Startdüngung Winterweizen - Interview mit R. Widmer, Lindau

17.02.2017
R. Widmer, Lindau

R. Widmer, Lindau

Wann starten Sie im Winterweizen mit der 1. N-Gabe?

Die 1. N-Gabe erfolgt nie vor dem 1. März, da der Weizen noch nicht bereit ist. Um Bodenverdichtungen möglichst zu verhindern, fahre ich nur frühmorgens, wenn der Boden noch leicht angefroren ist.  

Wie viel kg N/ha verabreichen Sie? Wann mehr, wann weniger?

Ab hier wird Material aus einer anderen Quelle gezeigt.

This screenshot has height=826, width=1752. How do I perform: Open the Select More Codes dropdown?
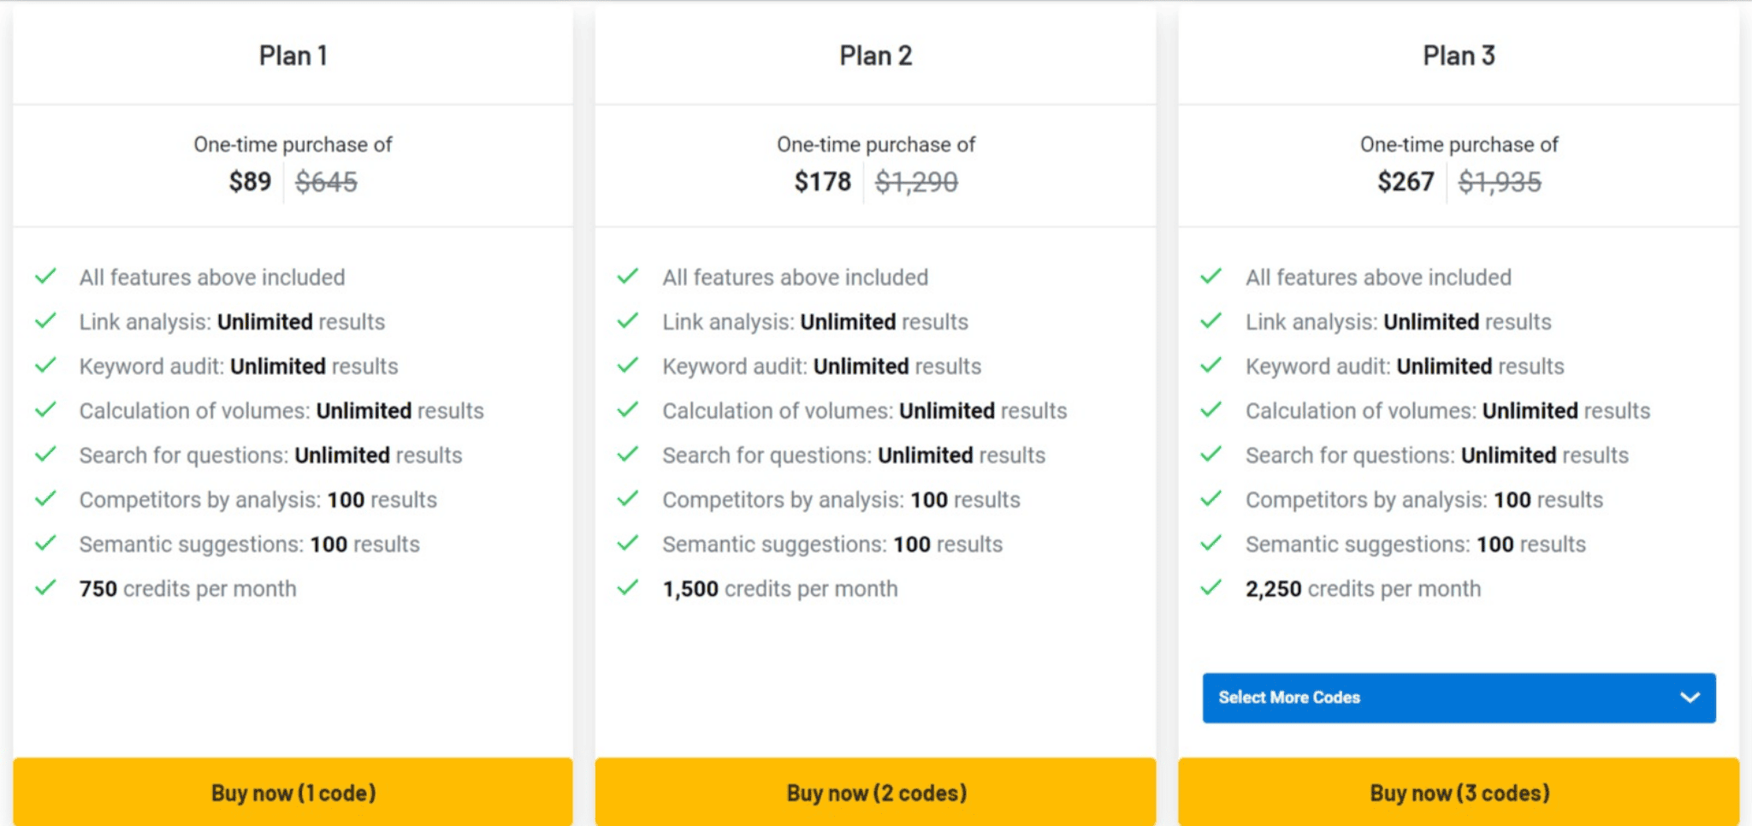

Im Durchschnitt verabreiche ich als 1. N-Gabe 40 kg N/ha. In dünnen Beständen, bei Vorkultur Körnermais oder Zuckerrüben und nach hohen Winterniederschlägen erhöhe ich die 1. N-Gabe  um 10-15 kg. Um die gleiche Menge senke ich hingegen die Startgabe in üppig entwickelten Beständen, bei Vorkultur Körnerleguminosen oder Raps und nach einem niederschlagsarmen Winter.  

Welchen N-Dünger verwenden Sie und warum gerade diesen?

Im Normalfall dünge ich mineralisch mit Mg-Ammonsalpeter mit Schwefel. Dank 50 % leicht löslichem Nitrat ist mit diesem N-Dünger eine schnelle N-Wirkung auch in kalten Böden gewähreistet. Zudem braucht Weizen für sichere und hohe Erträge ausreichend leicht verfügbaren Schwefel.

Was halten Sie von Gülle oder Gärgut flüssig zur 1. N-Gabe?

Ich würde die 1. N-Gabe weiterhin mineralisch verabreichen. Flüssige Hof- und Recyclingdünger würde ich erst als vorgezogene Schosser-Gabe einsetzen.

Was möchten Sie ihren Berufskollegen bezüglich 1. N-Gabe weitergeben?

Startdüngung zurückhaltend bemessen, Stickstoff besser in Schossergabe investieren.